■ Document text
>> BEGIN
Old post, but I feel compelled to note that atonality was basically the antithesis of Wagner's aesthetic style that involved the tension created by the ambiguous, androgynous suggestion/co-existence of multiple possible keys and tonalities. The profound, impassioned yearning in much of Parsifal and in the opening theme/motif of Tristan is built from that tension. Atonality eliminated this tension by eliminating tonality altogether. You can't have tension without tonal hierarchies and the expectations those tonal relations create. Atonality, despite what some may say (including the atonal theorists) was not a logical progression from Wagner's ambiguous tonalities, it was a complete destruction of everything Wagner himself tried to achieve with his tonal innovations.
>> END
■ Data section
>> BEGIN
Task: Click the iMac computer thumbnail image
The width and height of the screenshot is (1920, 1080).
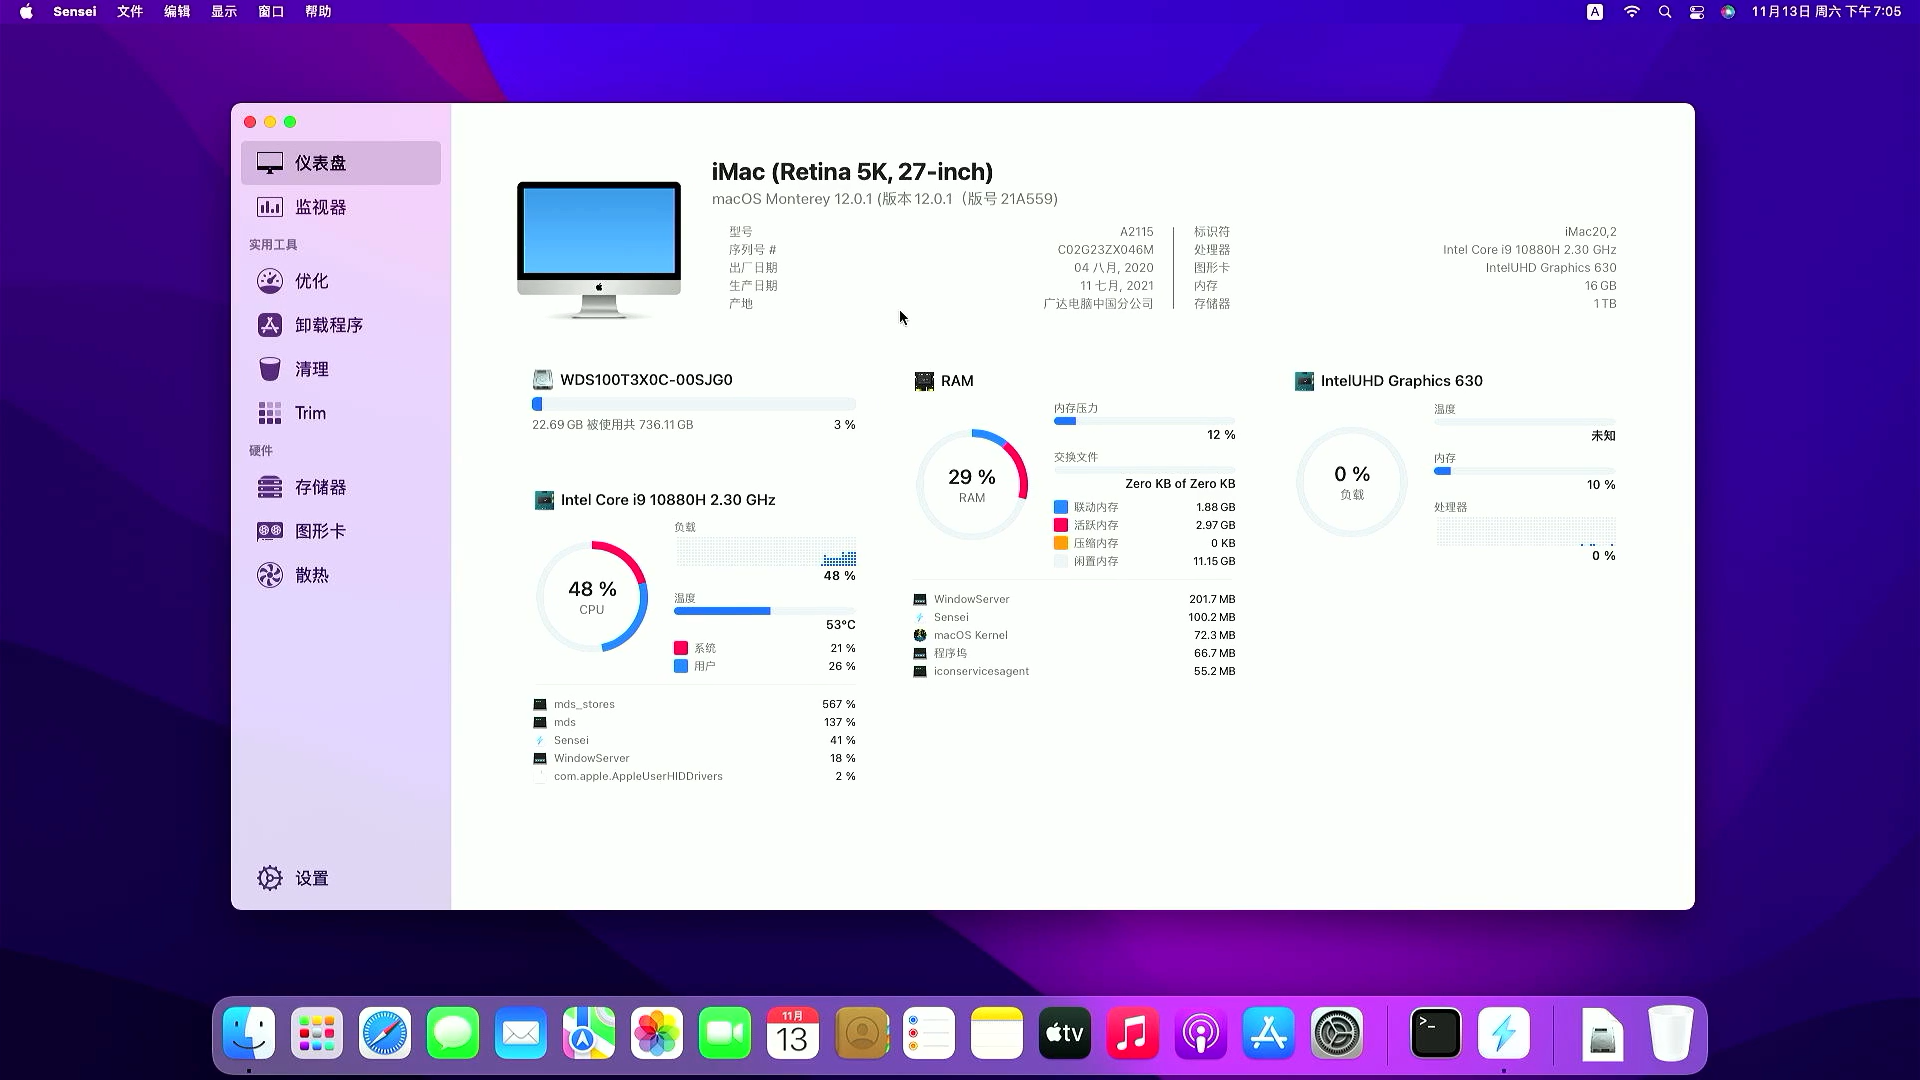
>> END
■ Task requirements
a) Write out the stretch of the post on Wagner and atonality from "Old post, but" through "his tonal innovations.", word for word.
b) Translate this sentence from the post on Wagner and atonality into Spanish: "You can't have tension without tonal hierarchies and the expectations those tonal relations create."

■ Solutions in order
a)
Old post, but I feel compelled to note that atonality was basically the antithesis of Wagner's aesthetic style that involved the tension created by the ambiguous, androgynous suggestion/co-existence of multiple possible keys and tonalities. The profound, impassioned yearning in much of Parsifal and in the opening theme/motif of Tristan is built from that tension. Atonality eliminated this tension by eliminating tonality altogether. You can't have tension without tonal hierarchies and the expectations those tonal relations create. Atonality, despite what some may say (including the atonal theorists) was not a logical progression from Wagner's ambiguous tonalities, it was a complete destruction of everything Wagner himself tried to achieve with his tonal innovations.

b) No se puede tener tensión sin jerarquías tonales y sin las expectativas que crean esas relaciones tonales.